Marmelade
Marmelade (von portugiesisch marmelo ‚Quitte‘[1]) ist die traditionelle Bezeichnung für einen Brotaufstrich, der aus mit Zucker eingekochten Früchten hergestellt wird, ohne dass Fruchtstücke im Fertigprodukt sichtbar bleiben. In der EU ist im Verkauf und in der Werbung die Bezeichnung heute – mit lokalen Ausnahmen – nur noch für Produkte aus Zitrusfrüchten erlaubt (in denen jedoch sichtbare Fruchtstücke vorhanden sein können, oft sind dies Schalenteile), Produkte aus anderen Früchten werden als Konfitüre bezeichnet. Die Gesetze in Deutschland und Österreich mussten entsprechend angepasst werden.[2][3] Seit dem Jahr 2003 wird aber in Österreich und Deutschland aufgrund einer Ausnahmeregelung die Bezeichnung wie früher üblich vermehrt auch im Handel bei Produkten jeglicher Früchte verwendet.
Andere regionale Bezeichnungen sind unter anderem Schmiersel (im Pfälzischen), Gsälz (im Schwäbischen), Schleck(s)l (im Badischen), Sießschmeer (im Saarland), Gebeess (in Luxemburg) und Konfi oder Gomfi (von Konfitüre, in der Schweiz[4]).
Im allgemeinen Sprachgebrauch hat sich die Bezeichnung Marmelade trotz geänderter Verordnungen nach wie vor für Produkte aus Früchten aller Art erhalten.[5]
Etymologie
Marmelade geht auf portugiesisch marmelada ‚Quittenmus‘ zurück, eine Ableitung von port. marmelo ‚Honigapfel‘, ‚Quitte‘. Marmelo stammt von lateinisch melimēlum beziehungsweise letztlich von griechisch μελίμηλον mélimēlon, einer Zusammensetzung aus griech. μέλι méli, deutsch ‚Honig‘ und griech. μῆλον mḗlon, deutsch ‚Apfel‘. Die Bedeutungserweiterung fand wohl im Französischen statt, durch welches das portugiesische Wort schließlich ins Deutsche gelangte.[1] In Deutschland lässt sich die Bezeichnung spanische Marmalada erstmals 1597 in Hamburg nachweisen.[6]
Geschichte
Die erste marmeladeähnliche Substanz ist bis ins alte Rom zurückzuverfolgen. Ausgrabungen im Jahre 1937 haben in Tongefäßen Rückstände von Zwetschgenmus in Verbindung mit Zuckerrohr nachgewiesen. Dieses ist ein Vorläufer der heutigen Marmelade.

Einträge zum Auffinden von Text und Elementen
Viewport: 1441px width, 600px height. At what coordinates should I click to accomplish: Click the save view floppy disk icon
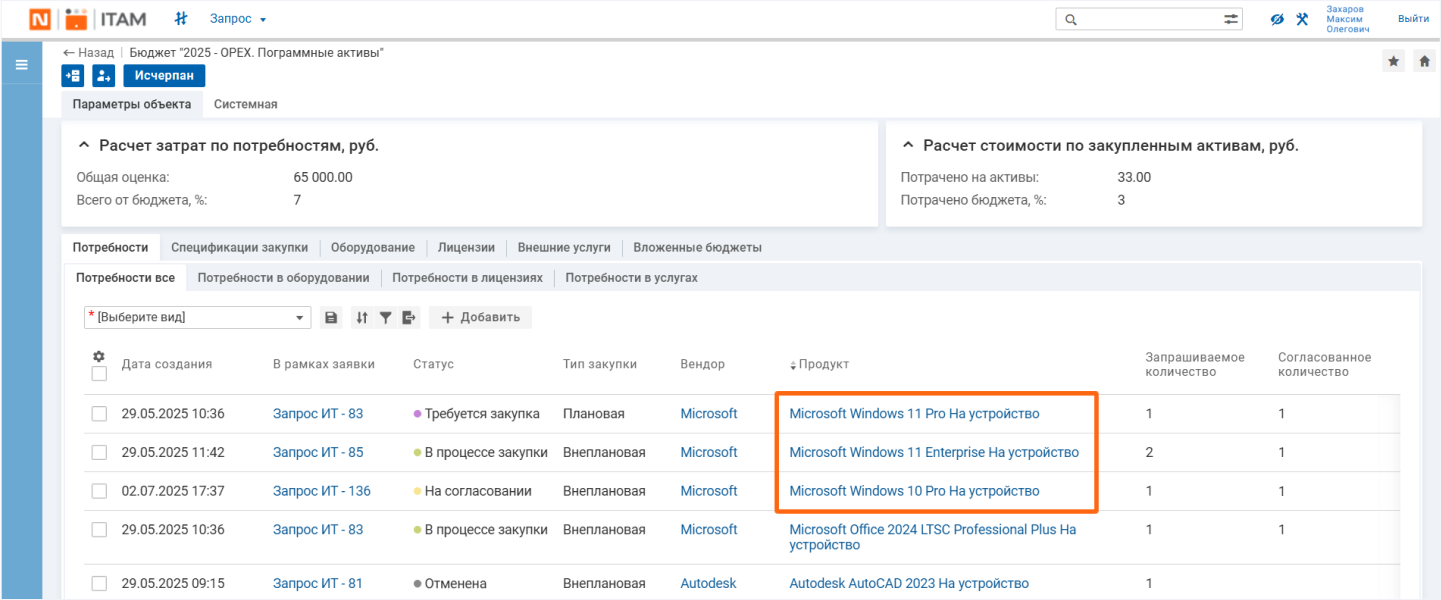[331, 318]
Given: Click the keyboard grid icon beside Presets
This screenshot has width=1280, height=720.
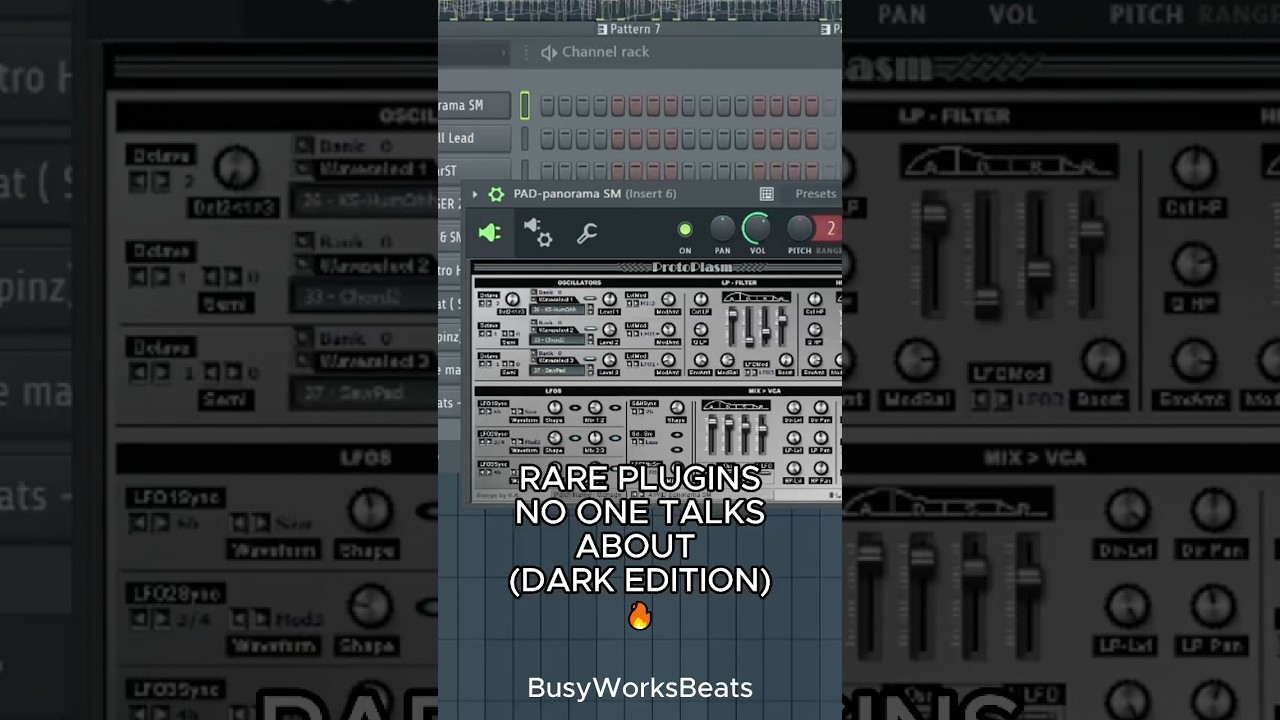Looking at the screenshot, I should click(767, 193).
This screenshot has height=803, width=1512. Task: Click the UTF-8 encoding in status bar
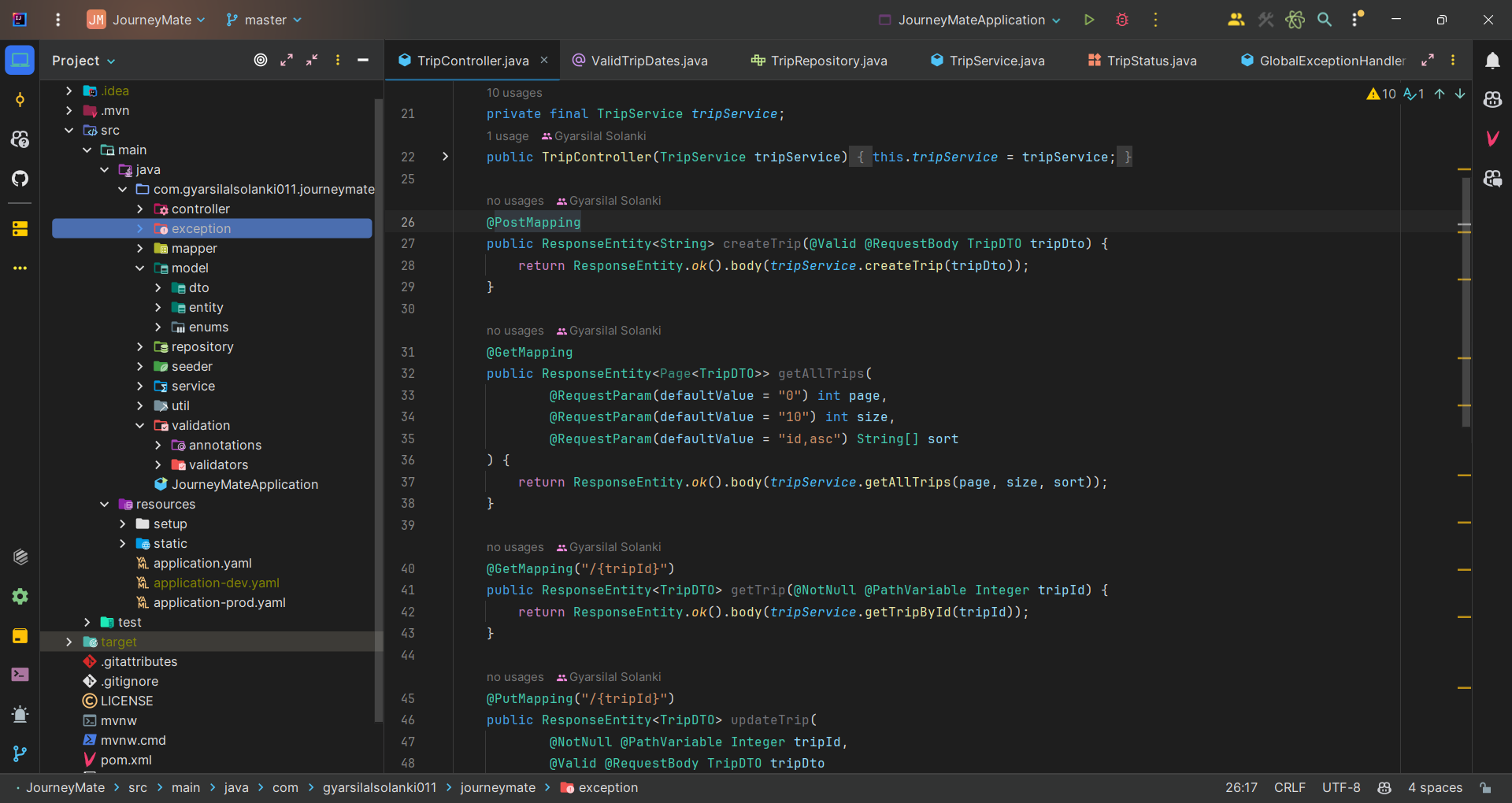coord(1340,787)
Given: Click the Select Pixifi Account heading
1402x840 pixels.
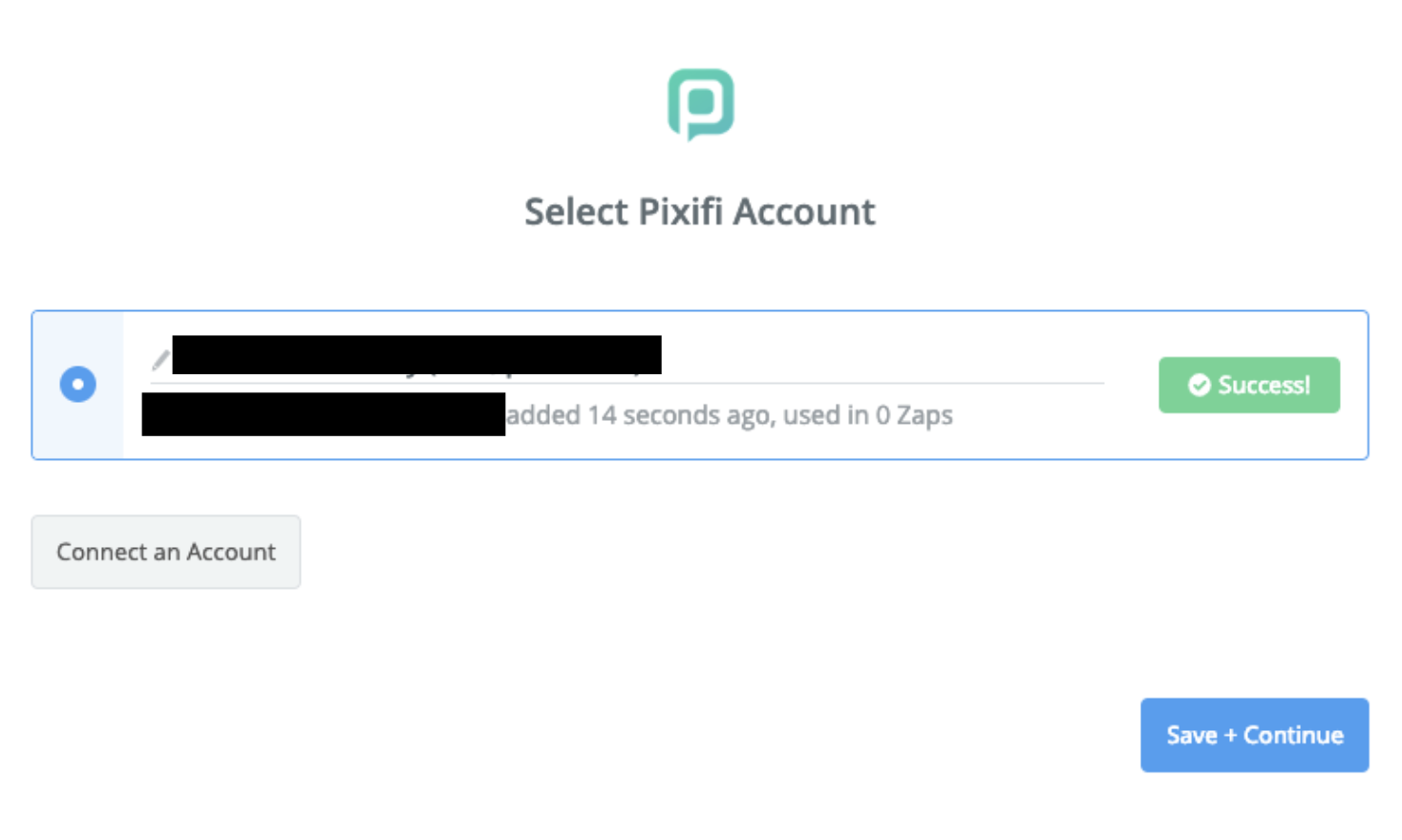Looking at the screenshot, I should point(699,212).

ANWEISUNGEN:
• A. Kopiere bitte aus den Einträgen den Abschnitt von der Zeile mit „This screenshot has height=803, width=1512.“ bis zum Ende der Einträge, beide Enden eingeschlossen. Lass die Bilder dabei weg.
• B. Führe den Text über Marmelade nach seinem letzten Satz weiter.
Der Text und die Einträge stehen in keinem Zusammenhang miteinander.

ANTWORTEN JE AUFGABE:
• A.
This screenshot has height=803, width=1512. Task: Click the UTF-8 encoding in status bar
coord(1340,787)
Given: Click the Select Pixifi Account heading
1402x840 pixels.
Looking at the screenshot, I should point(699,212).

• B.
Marmelade mit Orangen, also Marmelade gemäß heutiger EU-Richtlinie, wird bereits 1669 in London von Samuel Pepys in seinem Tagebucheintrag vom 9. März erwähnt: „Ich trank dort zum ersten Mal Apfelsinensaft, wohl einen halben Liter und in einem Zug. Aus den Schalen machen sie Marmelade. Den Saft trinken sie wie Wein, mit Zucker, und er schmeckt köstlich […]“[7] Allerdings lässt sich nicht feststellen, ob es sich um süße Orangen oder bereits um Bitterorangen handelte. Das älteste nachgewiesene britische Rezept für Marmelade aus Bitterorangen wurde von einer Eliza Cholmondeley im Jahre 1677 niedergeschrieben, als Marmelet of oranges bezeichnet, und befindet sich heute in den Archiven der englischen Grafschaft Cheshire.[8] Cholmondeleys Rezept ergibt dabei eine quittenbrotähnliche feste Masse.
Konkret nachweisen lässt sich eine kommerzielle Herstellung von Bitterorangenmarmelade erstmals in Dundee, Schottland. Sie wurde von der Kaufmannsfrau Janet Keiller „erfunden“. Gegen Ende des 18. Jahrhunderts war ein spanisches Handelsschiff aus der Region Sevilla durch aufkommenden Sturm gezwungen, den Hafen dieser Stadt anzulaufen. An Bord befand sich eine große Menge Bitterorangen, die ihr Sohn, der Lebensmittelhändler James Keiller, günstig erstanden hatte. Da die Früchte im Rohzustand nahezu ungenießbar waren, kochte seine Mutter diese kleinst gehackt mit sehr viel Zucker ein, um sie damit letztlich erfolgreich in ein gut verkaufsfähiges Produkt zu verwandeln.[8] Diese Marmelade wurde in ihrem Süßwarenladen zusammen mit anderen Marmeladen, die Jam genannt wurden, verkauft.[9] Die sich schnell entwickelnde allgemeine Nachfrage ließ bald eine fabrikmäßige Produktion für die später berühmte schottische Bitterorangenmarmelade entstehen, und 1797 gründete die Familie Keiller bei Dundee die erste Marmeladenmanufaktur der Welt.[10][9]
Bezeichnungsverordnungen
Bis zum Erlass der Konfitürenverordnung (KonfV) vom 26. Oktober 1982 in Deutschland wurde der Begriff Marmelade für Zubereitungen aus zahlreichen Früchten wie Johannisbeeren, Kirschen, Erdbeeren, Aprikosen/Marillen, Himbeeren, Pflaumen, Birnen, Äpfeln und anderen verwendet. Der Unterschied zur Konfitüre bestand darin, dass bei dieser noch Fruchtstücke erkennbar waren. Man unterschied außerdem Einfrucht- von Mehrfruchtmarmeladen.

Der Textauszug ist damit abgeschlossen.